David Fennario

David Fennario, né Wiper, playwright (b at Montréal 26 Apr 1947). David Fennario grew up in Pointe-Ste-Charles, an anglophone working-class area in Montréal.

Fennario, David

David Fennario, né Wiper, playwright (b at Montréal 26 Apr 1947). David Fennario grew up in Pointe-Ste-Charles, an anglophone working-class area in Montréal. He drifted through a series of dead-end jobs until he enrolled in Montréal's Dawson College, where his creative writing teacher arranged a private publication of his journal entries on life in "The Pointe," which eventually became Without a Parachute (1972). Fortuitously, the book caught the attention of Maurice Podbrey, artistic director of the CENTAUR THEATRE, who encouraged Fennario to write plays and subsequently appointed him the theatre's first playwright-in-residence.

Podbrey also premiered On the Job (1975), which was an overnight success, and Nothing to Lose (1976), Toronto (1978), Balconville (1979), Moving (1983), The Murder of Susan Parr (1989) and The Death of René Lévesque (1991). Although both On the Job and Balconville won Chalmers awards, it was the latter that established Fennario's reputation as one of Canada's most talented and respected playwrights. Balconville, which contains one-third French dialogue, was billed as Canada's first bilingual play and the first to describe the language tensions between the English and French, who had recently elected the Parti Québécois, a separatist government. Balconville played across North America, was produced in London's Old Vic theatre, and broadcast on CBC-TV in 1985.

Fennario set his early naturalistic dramas in grimy factories, smoky taverns or decaying tenements, where he realistically depicted ordinary labourers who struggled against the economic imbalance that existed between management and workers. Subsequent plays, such as Bananaboots (1988), a one-man show that he wrote and performed, were developed at the Playwrights Workshop Montréal.

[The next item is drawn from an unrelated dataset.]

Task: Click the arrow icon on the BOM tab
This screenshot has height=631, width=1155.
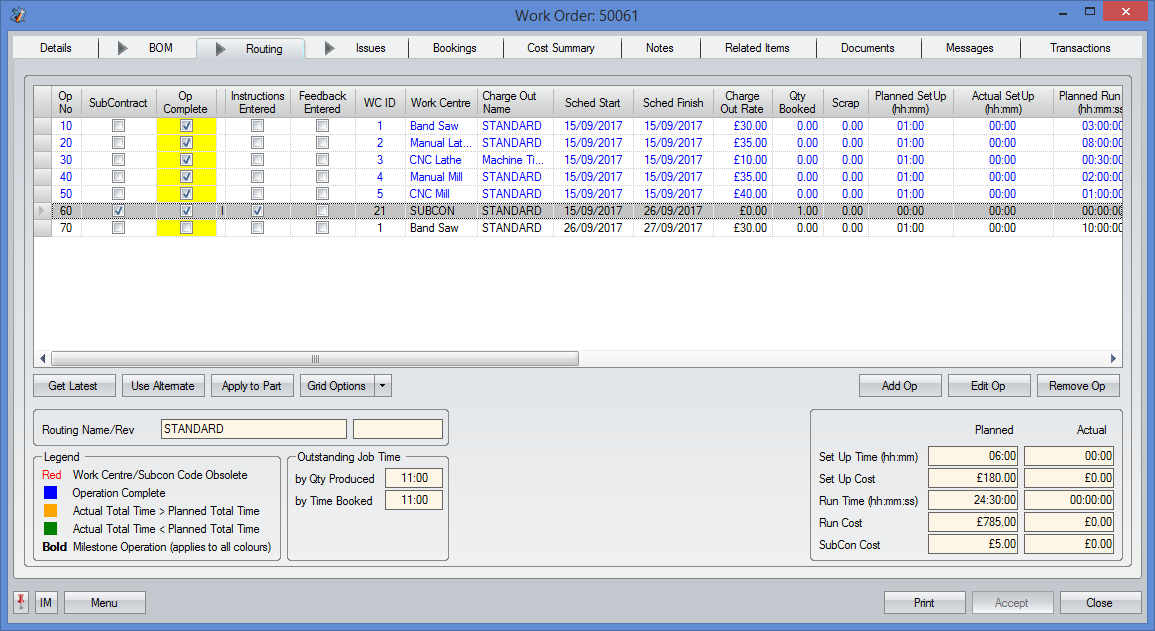Action: (123, 48)
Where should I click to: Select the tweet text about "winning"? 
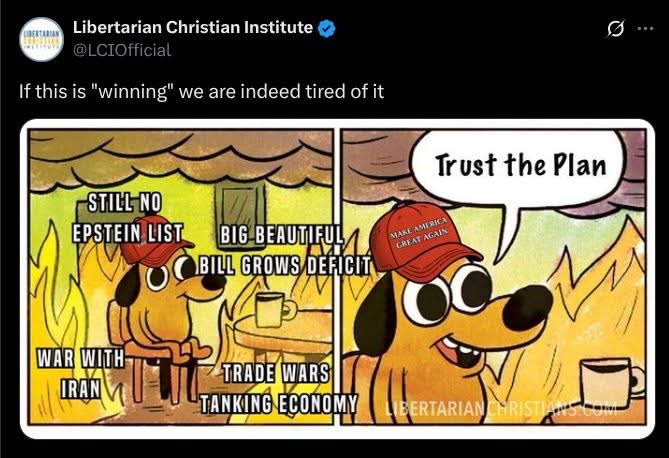pyautogui.click(x=201, y=91)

Increasingly concerned that the conventional, mainstream style of his plays was attracting a middle-class audience and not reflecting working-class subject matter, David Fennario turned to writing plays influenced by Bertolt Brecht, agitprop and cabaret. Joe Beef (1984), a history play about "The Pointe" and the first to adopt the new form, won the Pauline Julien Award from the United Steelworkers Union in 1986. After a lengthy absence from the Centaur Theatre, Fennario was commissioned to write a sequel to Balconville. Produced in 2006, Condoville revisits the characters and setting. Although the confrontations over language assume less importance, the inhabitants - now a more complex group of gays and mixed-race couples - continue to be oppressed by disenfranchisement and poverty; they are no longer able to afford their affluent neighbourhood, which has been gentrified by the quick rise of condominiums.

In 2002, David Fennario was diagnosed with Guillain-Barre syndrome, a nerve disorder that left him initially confined to a wheelchair and unable to write or type by himself. Nevertheless, he ran for political office in 2003 and wrote and performed in Skeletal Staff, a work about the shortcomings of the healthcare system.